Crude oil at $50 a barrel was unthinkably cheap just a year ago. Now, it may be too pricey, according to a recent article in Barron's.
"Many analysts and investors adopted a "lower for longer' outlook on oil prices in midsummer and predicted that supply and demand would not come into balance until the second half of 2016 or 2017," the article states. "After rallying to nearly $50 a barrel in October, prices look unlikely to trade above that level again until 2016."
Heating oil demand, a key driver at this time of year, has been subdued due to a mild start to winter in the U.S. and Europe, the article states. "If moderate temperatures persist, stockpiles of heating oil and other distillates will continue to increase, weighing on refinery profits and decreasing demand for crude," the article states. "Goldman Sachs has warned that distillates' storage tanks could reach capacity, helping send oil prices as low as $20 a barrel."

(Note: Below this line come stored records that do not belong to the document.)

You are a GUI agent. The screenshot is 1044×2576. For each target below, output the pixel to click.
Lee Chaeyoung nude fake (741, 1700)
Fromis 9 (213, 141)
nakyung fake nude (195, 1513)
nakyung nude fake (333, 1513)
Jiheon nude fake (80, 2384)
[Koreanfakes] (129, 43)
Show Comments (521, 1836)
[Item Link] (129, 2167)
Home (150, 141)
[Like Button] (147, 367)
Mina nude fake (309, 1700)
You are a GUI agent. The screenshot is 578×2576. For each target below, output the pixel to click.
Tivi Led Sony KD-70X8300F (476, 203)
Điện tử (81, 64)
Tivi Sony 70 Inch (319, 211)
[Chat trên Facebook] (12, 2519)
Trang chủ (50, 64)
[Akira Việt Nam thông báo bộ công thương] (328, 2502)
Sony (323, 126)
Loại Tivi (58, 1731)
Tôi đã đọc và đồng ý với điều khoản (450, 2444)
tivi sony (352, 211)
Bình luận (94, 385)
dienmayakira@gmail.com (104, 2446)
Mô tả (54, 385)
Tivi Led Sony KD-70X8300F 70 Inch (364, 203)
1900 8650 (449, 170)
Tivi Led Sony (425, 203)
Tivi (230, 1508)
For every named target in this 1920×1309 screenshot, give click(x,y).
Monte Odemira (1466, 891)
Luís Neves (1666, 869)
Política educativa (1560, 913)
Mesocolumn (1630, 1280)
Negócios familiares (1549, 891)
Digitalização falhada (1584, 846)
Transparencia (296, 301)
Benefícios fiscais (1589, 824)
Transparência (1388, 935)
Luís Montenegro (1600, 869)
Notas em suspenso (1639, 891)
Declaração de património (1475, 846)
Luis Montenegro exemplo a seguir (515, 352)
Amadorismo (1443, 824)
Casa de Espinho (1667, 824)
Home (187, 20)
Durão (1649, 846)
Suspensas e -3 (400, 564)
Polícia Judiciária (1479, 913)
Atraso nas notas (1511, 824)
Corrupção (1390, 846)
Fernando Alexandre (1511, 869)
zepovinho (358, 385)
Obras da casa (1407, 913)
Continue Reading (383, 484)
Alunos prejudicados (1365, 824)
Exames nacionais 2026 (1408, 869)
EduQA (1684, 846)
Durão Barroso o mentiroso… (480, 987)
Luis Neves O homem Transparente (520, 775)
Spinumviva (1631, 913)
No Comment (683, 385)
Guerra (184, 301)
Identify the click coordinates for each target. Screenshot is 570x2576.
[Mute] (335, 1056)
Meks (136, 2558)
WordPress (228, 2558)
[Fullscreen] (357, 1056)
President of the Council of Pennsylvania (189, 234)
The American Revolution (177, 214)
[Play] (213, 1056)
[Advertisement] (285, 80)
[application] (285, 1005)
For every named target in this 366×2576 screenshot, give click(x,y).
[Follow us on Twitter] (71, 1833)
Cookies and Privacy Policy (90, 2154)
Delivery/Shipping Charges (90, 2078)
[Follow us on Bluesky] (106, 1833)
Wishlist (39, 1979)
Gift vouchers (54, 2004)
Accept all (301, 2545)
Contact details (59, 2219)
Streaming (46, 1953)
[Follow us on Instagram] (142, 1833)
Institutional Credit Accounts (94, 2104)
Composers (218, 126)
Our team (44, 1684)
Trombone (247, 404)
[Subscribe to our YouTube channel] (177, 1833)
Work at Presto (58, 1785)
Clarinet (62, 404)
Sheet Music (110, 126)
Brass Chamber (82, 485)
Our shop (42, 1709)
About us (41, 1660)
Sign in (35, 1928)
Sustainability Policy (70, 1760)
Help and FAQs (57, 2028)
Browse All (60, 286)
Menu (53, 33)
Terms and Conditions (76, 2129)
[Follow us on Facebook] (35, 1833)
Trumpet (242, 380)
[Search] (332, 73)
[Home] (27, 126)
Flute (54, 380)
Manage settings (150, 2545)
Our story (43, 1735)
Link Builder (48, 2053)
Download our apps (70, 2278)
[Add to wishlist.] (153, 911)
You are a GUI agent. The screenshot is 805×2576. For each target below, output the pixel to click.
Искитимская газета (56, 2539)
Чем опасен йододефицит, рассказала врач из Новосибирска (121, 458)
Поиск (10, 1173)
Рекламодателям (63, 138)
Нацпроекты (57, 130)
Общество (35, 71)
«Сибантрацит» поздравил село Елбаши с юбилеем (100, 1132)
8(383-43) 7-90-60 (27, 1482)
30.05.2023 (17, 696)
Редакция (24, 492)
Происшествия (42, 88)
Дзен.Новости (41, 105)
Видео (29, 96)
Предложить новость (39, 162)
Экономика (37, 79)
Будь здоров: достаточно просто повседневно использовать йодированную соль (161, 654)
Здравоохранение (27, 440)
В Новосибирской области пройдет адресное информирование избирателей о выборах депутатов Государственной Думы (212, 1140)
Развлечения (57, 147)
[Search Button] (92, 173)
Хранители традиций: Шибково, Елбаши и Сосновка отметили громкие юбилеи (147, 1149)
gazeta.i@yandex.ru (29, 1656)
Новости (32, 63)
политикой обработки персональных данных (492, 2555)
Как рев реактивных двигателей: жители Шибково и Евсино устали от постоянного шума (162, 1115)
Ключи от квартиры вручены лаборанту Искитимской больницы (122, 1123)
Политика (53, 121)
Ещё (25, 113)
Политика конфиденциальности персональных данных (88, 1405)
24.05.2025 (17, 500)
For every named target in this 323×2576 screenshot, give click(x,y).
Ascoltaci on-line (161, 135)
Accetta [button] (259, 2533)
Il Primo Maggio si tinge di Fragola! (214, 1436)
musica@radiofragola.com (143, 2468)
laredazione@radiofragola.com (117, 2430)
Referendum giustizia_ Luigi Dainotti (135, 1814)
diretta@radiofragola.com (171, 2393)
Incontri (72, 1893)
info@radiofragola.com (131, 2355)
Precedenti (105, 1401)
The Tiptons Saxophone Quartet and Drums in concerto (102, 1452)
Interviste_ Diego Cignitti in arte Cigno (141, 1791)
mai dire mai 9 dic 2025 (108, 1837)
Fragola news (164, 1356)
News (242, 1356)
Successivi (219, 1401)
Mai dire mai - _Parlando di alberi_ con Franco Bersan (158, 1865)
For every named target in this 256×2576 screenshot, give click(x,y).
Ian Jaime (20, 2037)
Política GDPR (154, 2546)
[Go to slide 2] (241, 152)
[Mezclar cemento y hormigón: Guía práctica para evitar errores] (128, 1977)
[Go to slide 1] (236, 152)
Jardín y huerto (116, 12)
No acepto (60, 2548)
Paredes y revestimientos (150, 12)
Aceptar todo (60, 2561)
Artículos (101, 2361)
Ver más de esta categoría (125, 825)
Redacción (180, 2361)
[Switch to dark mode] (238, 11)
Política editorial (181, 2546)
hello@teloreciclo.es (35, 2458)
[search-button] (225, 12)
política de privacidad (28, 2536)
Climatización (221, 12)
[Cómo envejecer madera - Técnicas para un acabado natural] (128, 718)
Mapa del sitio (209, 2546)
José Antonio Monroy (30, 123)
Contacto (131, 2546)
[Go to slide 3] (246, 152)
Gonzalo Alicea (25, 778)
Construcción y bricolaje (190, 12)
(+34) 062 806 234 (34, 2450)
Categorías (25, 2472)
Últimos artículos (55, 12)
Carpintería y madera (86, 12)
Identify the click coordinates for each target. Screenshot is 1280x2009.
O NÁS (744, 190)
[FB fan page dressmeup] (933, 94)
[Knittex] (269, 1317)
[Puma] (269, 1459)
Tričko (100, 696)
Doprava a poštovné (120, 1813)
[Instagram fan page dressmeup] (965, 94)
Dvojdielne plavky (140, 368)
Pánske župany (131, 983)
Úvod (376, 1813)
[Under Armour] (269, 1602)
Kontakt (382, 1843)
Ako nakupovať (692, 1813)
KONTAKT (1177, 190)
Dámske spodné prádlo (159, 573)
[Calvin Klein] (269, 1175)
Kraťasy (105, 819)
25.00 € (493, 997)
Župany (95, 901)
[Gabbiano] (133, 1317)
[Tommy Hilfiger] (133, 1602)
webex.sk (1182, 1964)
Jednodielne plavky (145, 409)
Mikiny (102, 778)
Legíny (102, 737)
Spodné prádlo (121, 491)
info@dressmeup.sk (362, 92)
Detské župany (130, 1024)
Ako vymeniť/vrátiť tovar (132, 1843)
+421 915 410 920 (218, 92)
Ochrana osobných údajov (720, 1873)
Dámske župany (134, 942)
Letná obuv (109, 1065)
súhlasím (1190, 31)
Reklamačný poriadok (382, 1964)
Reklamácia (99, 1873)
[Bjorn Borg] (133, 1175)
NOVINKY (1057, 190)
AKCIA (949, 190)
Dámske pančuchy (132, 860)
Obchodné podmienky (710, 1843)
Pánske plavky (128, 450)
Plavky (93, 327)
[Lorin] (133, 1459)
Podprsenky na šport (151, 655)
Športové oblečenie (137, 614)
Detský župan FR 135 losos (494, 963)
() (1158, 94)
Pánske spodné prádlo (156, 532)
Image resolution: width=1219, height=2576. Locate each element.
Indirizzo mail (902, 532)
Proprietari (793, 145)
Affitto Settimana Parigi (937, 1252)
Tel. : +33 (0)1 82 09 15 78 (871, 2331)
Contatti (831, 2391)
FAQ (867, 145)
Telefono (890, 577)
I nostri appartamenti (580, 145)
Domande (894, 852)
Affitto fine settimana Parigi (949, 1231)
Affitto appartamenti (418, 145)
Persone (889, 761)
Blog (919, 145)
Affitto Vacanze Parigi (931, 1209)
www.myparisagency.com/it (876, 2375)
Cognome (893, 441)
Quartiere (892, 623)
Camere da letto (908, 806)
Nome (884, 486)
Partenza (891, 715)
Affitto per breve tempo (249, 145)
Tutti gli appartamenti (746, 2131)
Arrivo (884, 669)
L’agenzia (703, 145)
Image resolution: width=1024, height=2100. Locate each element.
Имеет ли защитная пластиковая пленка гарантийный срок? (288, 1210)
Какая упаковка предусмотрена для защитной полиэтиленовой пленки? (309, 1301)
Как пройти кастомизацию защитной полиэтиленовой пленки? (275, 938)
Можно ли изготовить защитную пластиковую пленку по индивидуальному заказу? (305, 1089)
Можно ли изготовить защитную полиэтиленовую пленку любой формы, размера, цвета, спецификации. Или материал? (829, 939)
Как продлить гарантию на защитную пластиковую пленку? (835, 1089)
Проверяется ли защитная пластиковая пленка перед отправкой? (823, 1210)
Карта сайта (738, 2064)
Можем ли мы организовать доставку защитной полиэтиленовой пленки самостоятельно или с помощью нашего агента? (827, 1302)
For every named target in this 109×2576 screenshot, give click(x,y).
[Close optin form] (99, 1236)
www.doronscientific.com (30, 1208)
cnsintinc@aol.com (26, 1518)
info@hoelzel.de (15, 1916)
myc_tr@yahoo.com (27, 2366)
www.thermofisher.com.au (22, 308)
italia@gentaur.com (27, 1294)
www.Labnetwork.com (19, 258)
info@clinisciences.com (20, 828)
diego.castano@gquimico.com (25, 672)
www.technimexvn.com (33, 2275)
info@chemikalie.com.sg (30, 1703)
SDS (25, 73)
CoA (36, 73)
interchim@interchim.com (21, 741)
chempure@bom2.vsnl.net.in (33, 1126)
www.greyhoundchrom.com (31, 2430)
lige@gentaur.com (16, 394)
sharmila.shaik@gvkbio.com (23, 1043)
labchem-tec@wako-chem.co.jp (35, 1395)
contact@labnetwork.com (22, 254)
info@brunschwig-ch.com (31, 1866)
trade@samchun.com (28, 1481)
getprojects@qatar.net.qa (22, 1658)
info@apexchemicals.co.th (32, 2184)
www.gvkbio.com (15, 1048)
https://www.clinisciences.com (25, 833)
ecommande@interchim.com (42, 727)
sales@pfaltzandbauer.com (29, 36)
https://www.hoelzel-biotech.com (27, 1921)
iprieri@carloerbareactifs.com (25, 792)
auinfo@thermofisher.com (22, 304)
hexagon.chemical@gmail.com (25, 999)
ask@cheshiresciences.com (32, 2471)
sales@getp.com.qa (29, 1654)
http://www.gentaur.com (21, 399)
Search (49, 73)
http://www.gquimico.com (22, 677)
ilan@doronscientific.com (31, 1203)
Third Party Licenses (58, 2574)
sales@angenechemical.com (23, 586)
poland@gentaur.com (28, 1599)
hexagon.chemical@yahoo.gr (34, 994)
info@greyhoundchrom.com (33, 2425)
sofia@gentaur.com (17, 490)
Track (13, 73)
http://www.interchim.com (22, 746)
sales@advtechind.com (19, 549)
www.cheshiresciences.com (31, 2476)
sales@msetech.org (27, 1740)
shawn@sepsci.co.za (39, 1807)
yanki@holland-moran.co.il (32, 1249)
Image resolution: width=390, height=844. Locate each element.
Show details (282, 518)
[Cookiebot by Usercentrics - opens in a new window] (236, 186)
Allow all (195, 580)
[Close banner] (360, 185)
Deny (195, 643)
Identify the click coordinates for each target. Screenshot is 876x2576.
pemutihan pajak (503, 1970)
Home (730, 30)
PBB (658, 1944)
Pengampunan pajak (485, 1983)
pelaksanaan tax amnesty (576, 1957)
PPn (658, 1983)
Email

Barron's reports that while U.S. oil production has fallen in recent months, the global crude market remains oversupplied. "Tankers filled with crude have backed up at ports around the world in recent weeks waiting to unload. The current futures market is close to the point at which it becomes profitable to buy oil and store it in a ship to sell later - a sign of a serious glut," the article states. "It's impossible to disregard the amount of oil around," said Al Levine, chief executive of energy brokerage Powerhouse, told Barron's.
The oversupply could get worse in the coming months if Iran floods the market with hundreds of thousands of barrels a day of crude, the article states. At the same time, developed nations are sitting on record-high commercial stockpiles, which should act as a buffer to any supply shock, and some countries, including the U.S., have government-held strategic inventories on top of that.